-------- EXERCISE TEXT

Now we are part of the 1%. We live simply, support Obama,volunteer, give to local charities. But you know what? The searing memories of decades-long poverty sometimes escape me. As I was afraid they would.
I have to consciously recall the desperastion, the fear, the feeling of doing without that sometimes meant hunger from inadequate food, sometimes meant pain from needed health or dental care, and sometimes meant shivering in the cold from lack of heating oil or bus fare.
Ann can't say she's forgotten because she's never lived it. But for me, somebody who was convinced my years of desperation were tatooed on my psyche, relaxes into her now normal and forgets.
The poor are often about $100 from falling down a chute. Because poverty is like lines of dominoes. You knock down the first one (say,starter on car is broken) and it quickly becomes you had to find ride to work and it made you late, so you're docked several hours which means you don't have the whole electric bill now because the used starter ate up part.
Now you have to make whatever is in the kitchen last another week because if the electric bill is late there will be a fine and then you'll have to choose bewteen groceries and your child's asthma medication...
Are the rich envied? Sometimes. Are the poor villified? Overwhelmingly. I am the same person I was then, but I no longer get the contempt I did then. We see the poor and have an unsettling feeling. If I work hard, finish school, obey God and the law, I'll NEVER be like that lady at the rainy bus stop with the coughing kids.
It's like when we hear of someone our age with cancer and we go through the rolodex of reasons why Sam got that disease but we won't: Sam smoked, he was a couch potato, he worked with asbestos, he lived near the power plant...

----------------

**REQUIRED ACTION A:**
Answer these questions about the essay on poverty:
(i) What group does the writer say they are now part of?
(ii) According to the essay, the poor are often about $100 from what?
(iii) In the dominoes example, what is the first domino that gets knocked down?
**REQUIRED ACTION B:** Reproduce the essay on poverty word for word, from "Now you have" to "the coughing kids.".

-------- SUPPLIED RECORDS

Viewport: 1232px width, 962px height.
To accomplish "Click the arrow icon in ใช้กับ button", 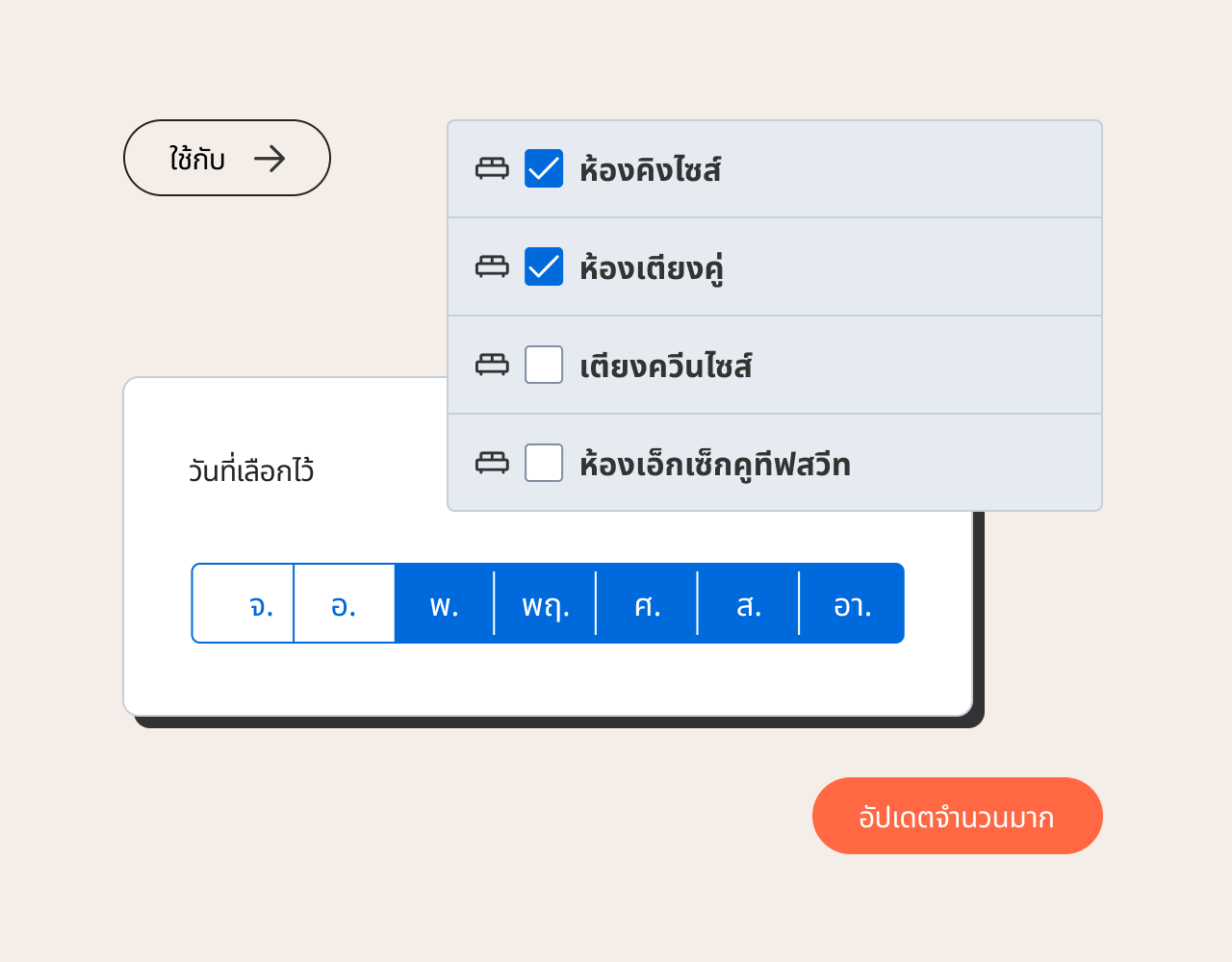I will tap(270, 159).
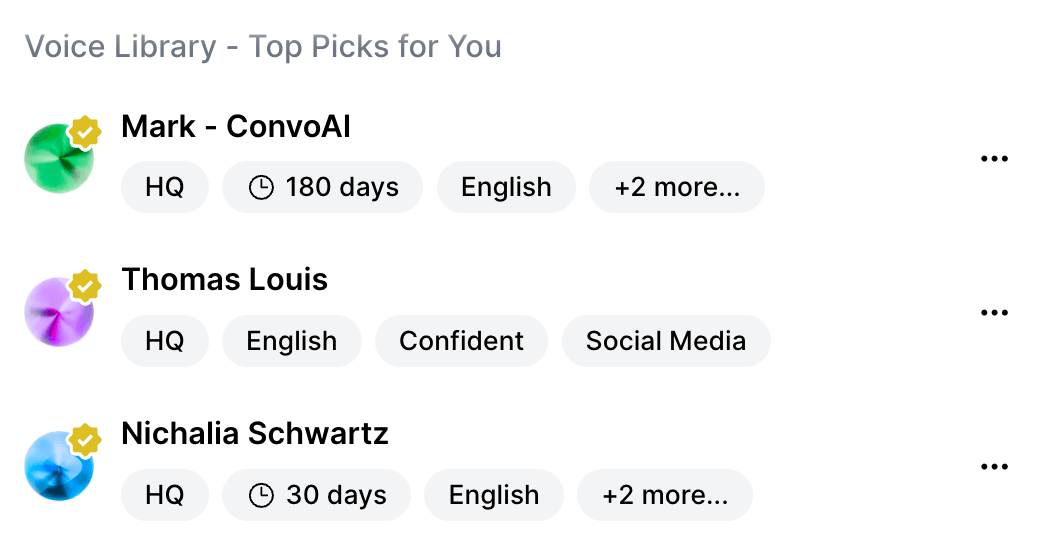
Task: Open more options for Thomas Louis
Action: [x=994, y=312]
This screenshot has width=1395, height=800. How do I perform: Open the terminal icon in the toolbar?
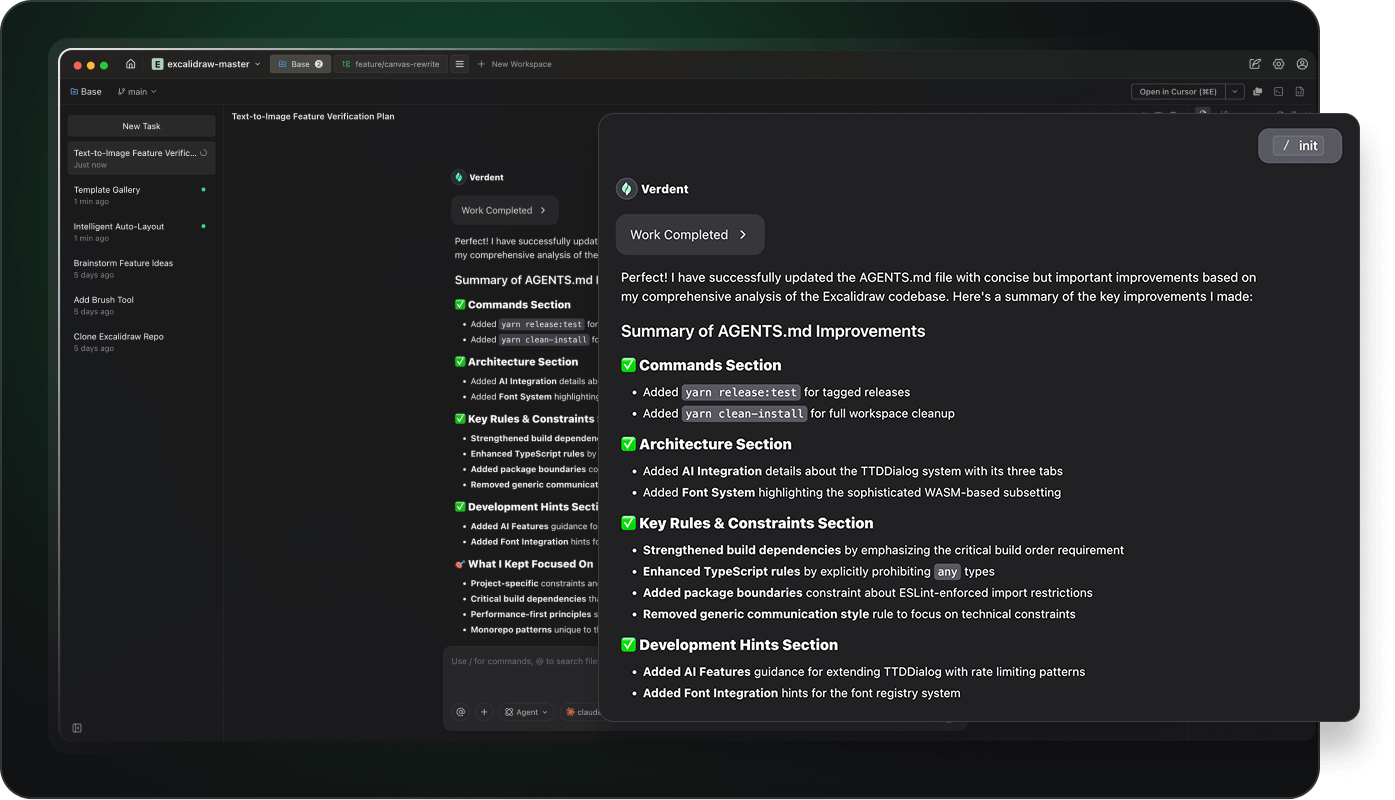click(1280, 90)
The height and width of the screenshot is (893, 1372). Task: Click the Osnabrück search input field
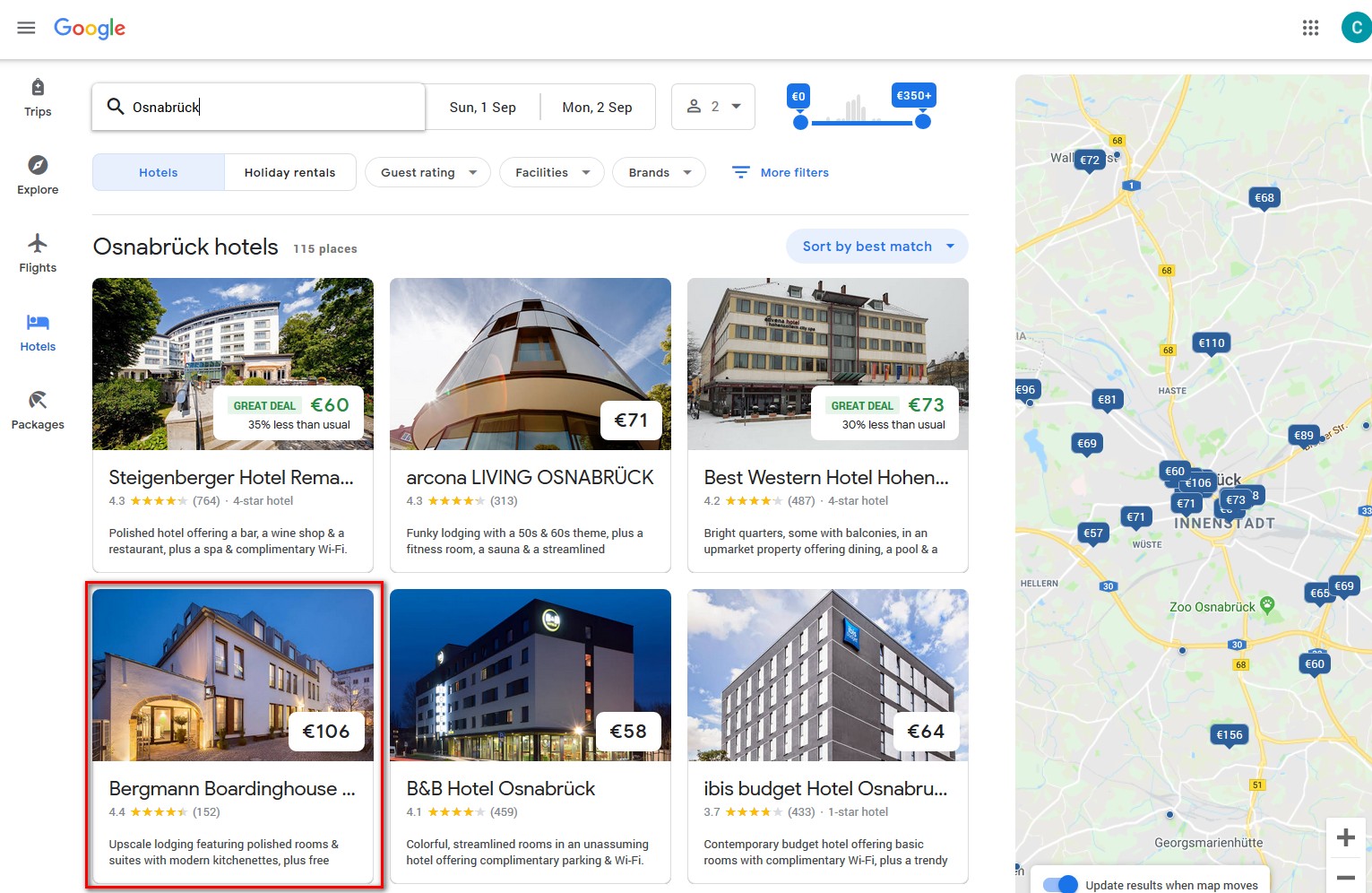[258, 106]
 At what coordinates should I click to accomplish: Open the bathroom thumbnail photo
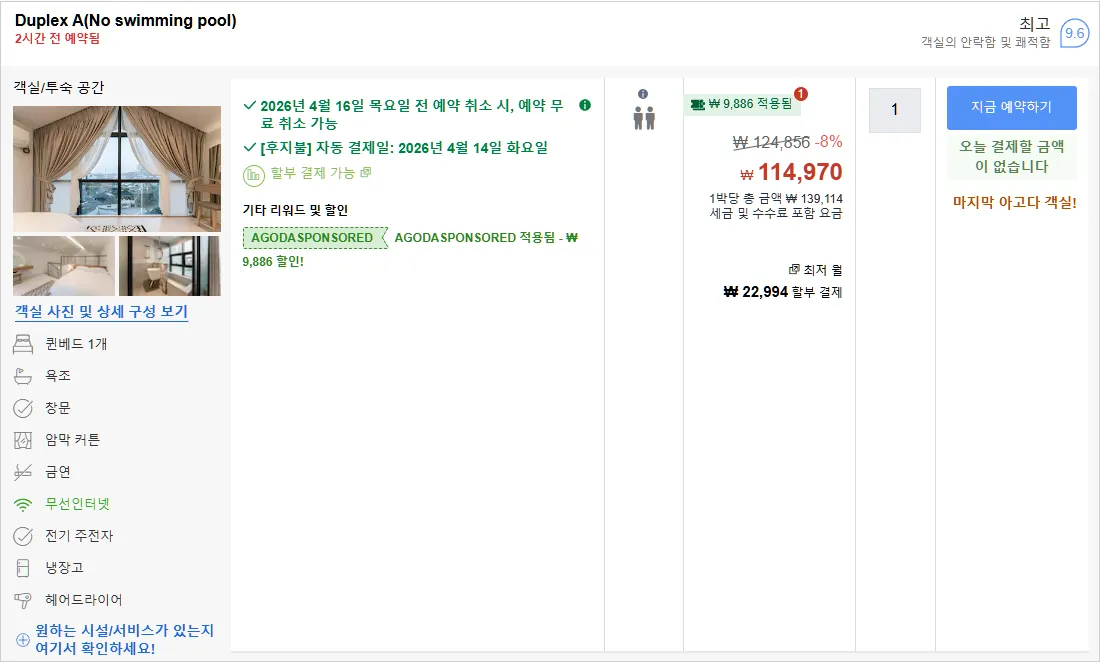170,266
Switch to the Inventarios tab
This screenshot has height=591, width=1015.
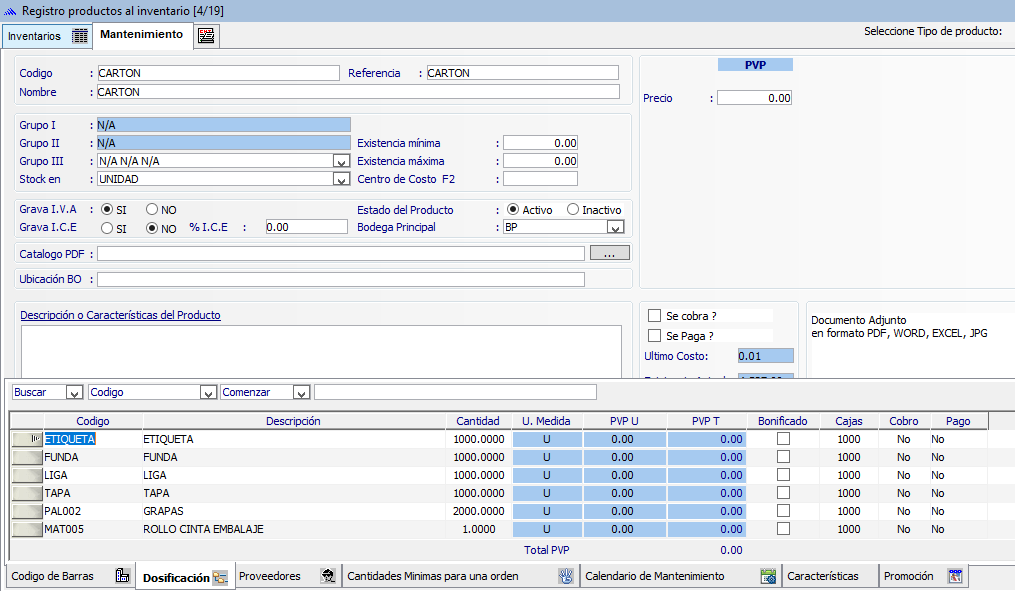pos(34,36)
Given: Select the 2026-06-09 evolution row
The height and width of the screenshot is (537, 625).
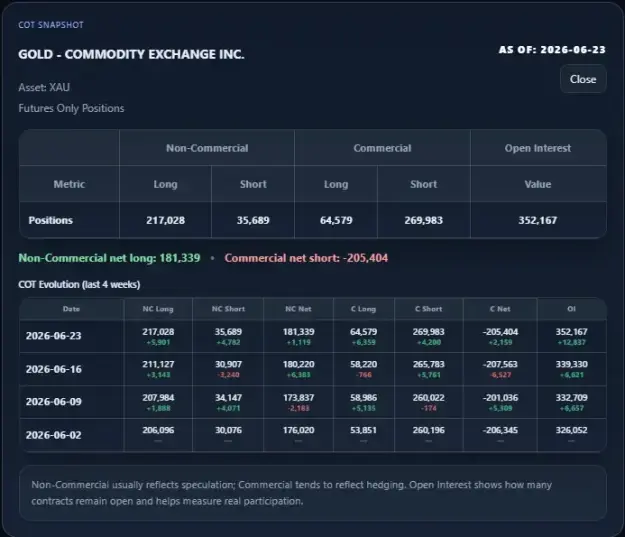Looking at the screenshot, I should point(313,402).
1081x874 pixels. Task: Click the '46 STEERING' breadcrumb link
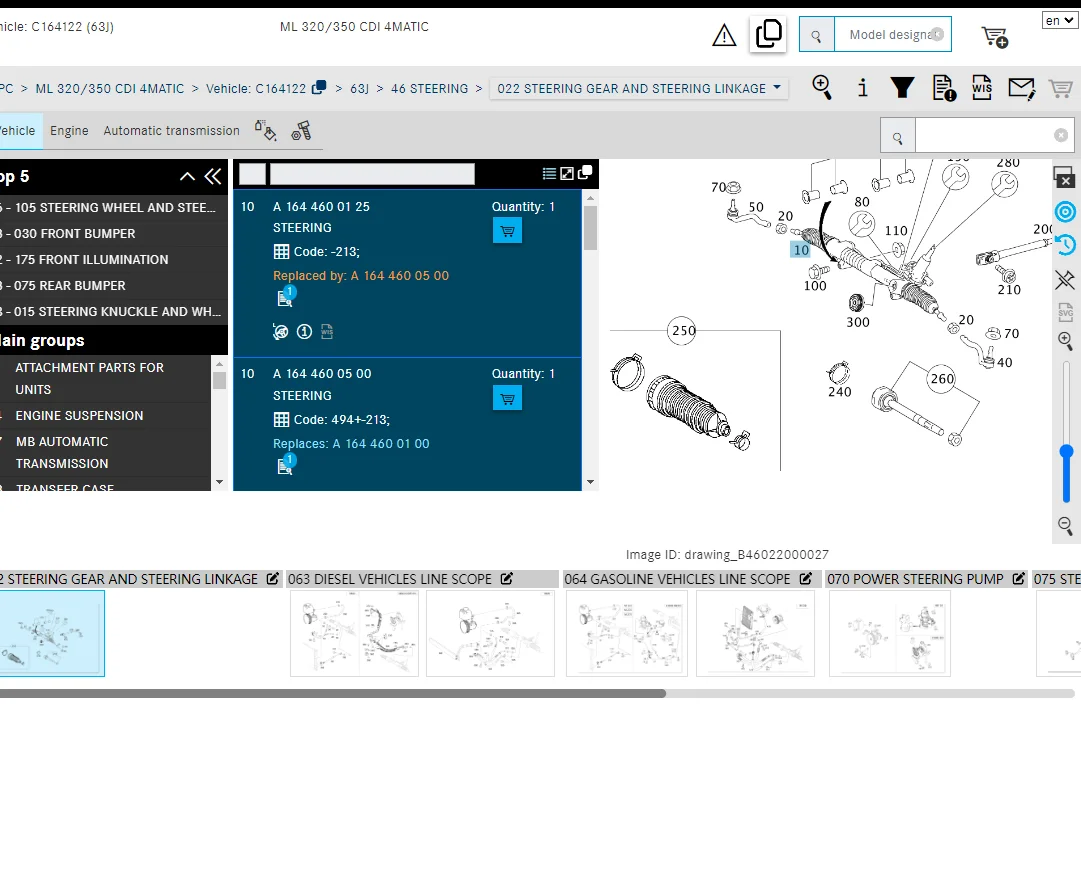pos(429,88)
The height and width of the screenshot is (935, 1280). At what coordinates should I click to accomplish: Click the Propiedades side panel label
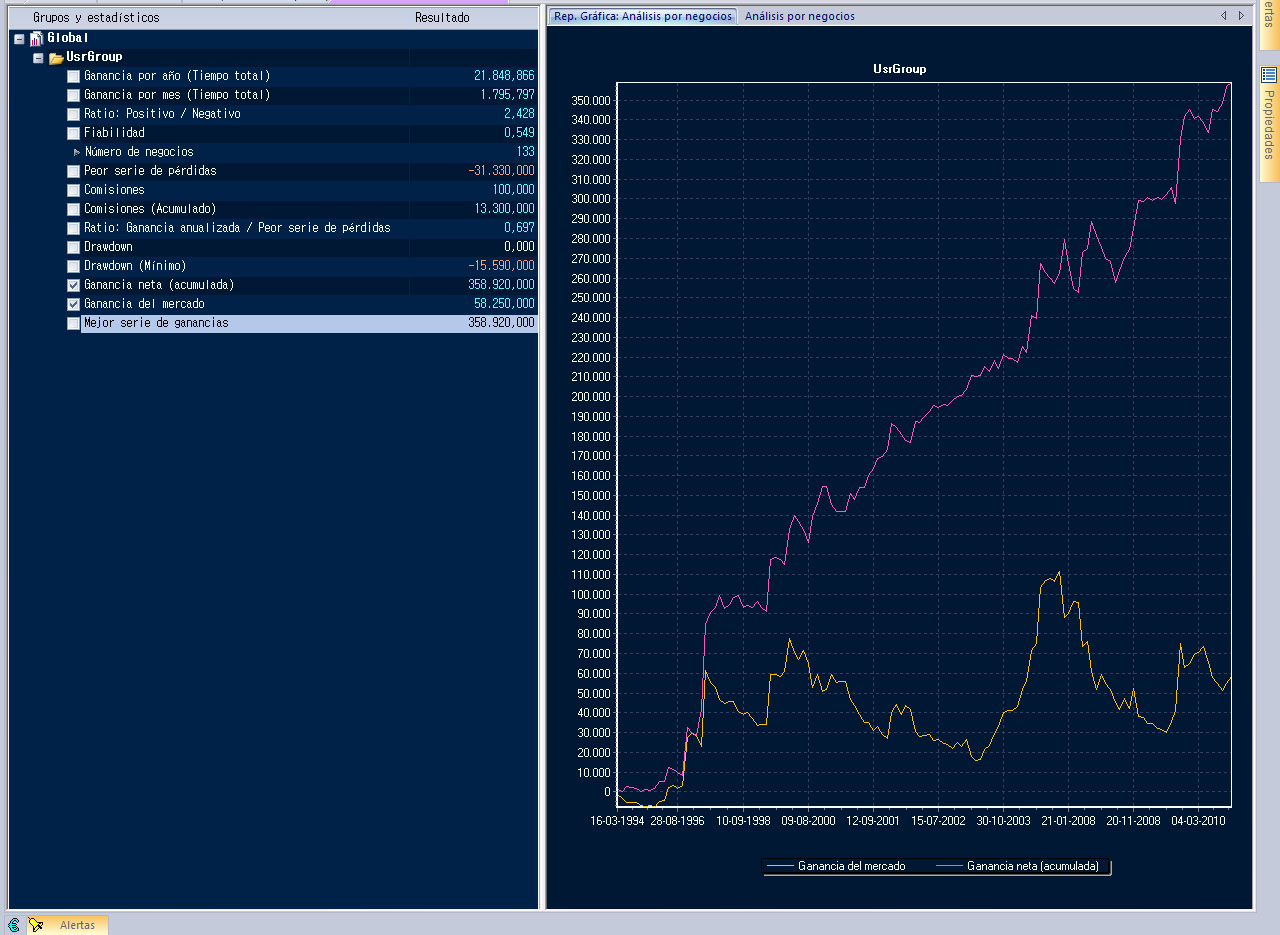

----------------

**WRITTEN ANSWER A:**
(i) The 1%.
(ii) Falling down a chute.
(iii) The starter on the car is broken.

**WRITTEN ANSWER B:**
Now you have to make whatever is in the kitchen last another week because if the electric bill is late there will be a fine and then you'll have to choose bewteen groceries and your child's asthma medication...
Are the rich envied? Sometimes. Are the poor villified? Overwhelmingly. I am the same person I was then, but I no longer get the contempt I did then. We see the poor and have an unsettling feeling. If I work hard, finish school, obey God and the law, I'll NEVER be like that lady at the rainy bus stop with the coughing kids.